Le Pérou prêt à lancer des projets miniers pour 6 milliards de dollars, annonce la présidente Boluarte
Le Pérou prêt à lancer des projets miniers pour 6 milliards de dollars, annonce la présidente Boluarte

LIMA, 28 juillet — Le Pérou pourrait prochainement donner son feu vert à 134 projets miniers représentant un investissement cumulé de près de 6 milliards de dollars, a annoncé lundi la présidente Dina Boluarte lors de son dernier discours annuel à la nation, prononcé devant le Congrès.
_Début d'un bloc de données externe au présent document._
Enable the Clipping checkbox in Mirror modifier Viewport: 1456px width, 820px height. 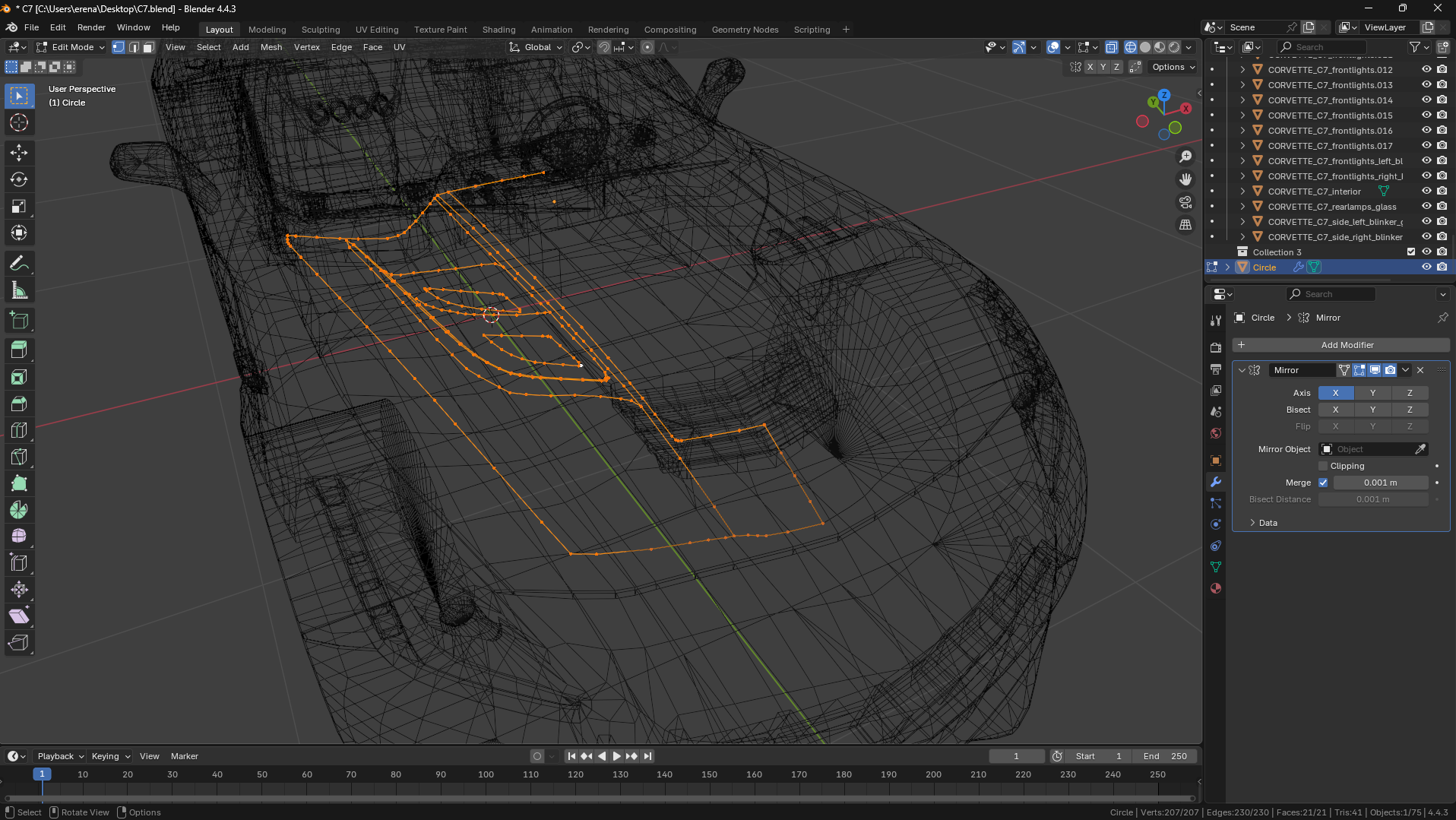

Cette initiative vise à stimuler une industrie minière cruciale pour l’économie du pays, qui cherche à renforcer ses recettes fiscales et attirer davantage d’investissements étrangers.

« Nous évaluons actuellement l’autorisation de 134 projets d’exploration et d’exploitation minière, d’une valeur estimée à 6 milliards de dollars », a déclaré Boluarte, soulignant la priorité donnée à la relance économique et au développement des régions minières. Elle a également indiqué que son gouvernement misait sur une croissance rapide du secteur minier formel à petite échelle, qui pourrait générer plus de 5 milliards de dollars de ventes annuelles d’ici la fin de l’année.

Dans son allocution, la présidente a précisé que des projets formels déjà validés, représentant 4,7 milliards de dollars d’investissement, devraient entrer en phase de construction d’ici à 2026. Ces développements s’inscrivent dans la stratégie nationale visant à capitaliser sur la richesse minérale du pays, notamment en cuivre, argent, zinc et or, tout en tentant de formaliser une large part du secteur encore informel.

La relance minière est présentée comme un pilier pour sortir l’économie de son ralentissement, après une année marquée par des tensions sociales et des conflits communautaires dans plusieurs zones d’exploitation. Boluarte a insisté sur la nécessité d’un « dialogue permanent » avec les populations locales pour garantir un développement inclusif et durable.

Le Pérou, deuxième producteur mondial de cuivre, dépend fortement des exportations minières, qui représentent plus de 60 % de ses recettes d’exportation. Cette nouvelle vague d’investissements pourrait donc redynamiser un secteur en perte de vitesse, tout en suscitant des interrogations sur les enjeux environnementaux et sociaux associés.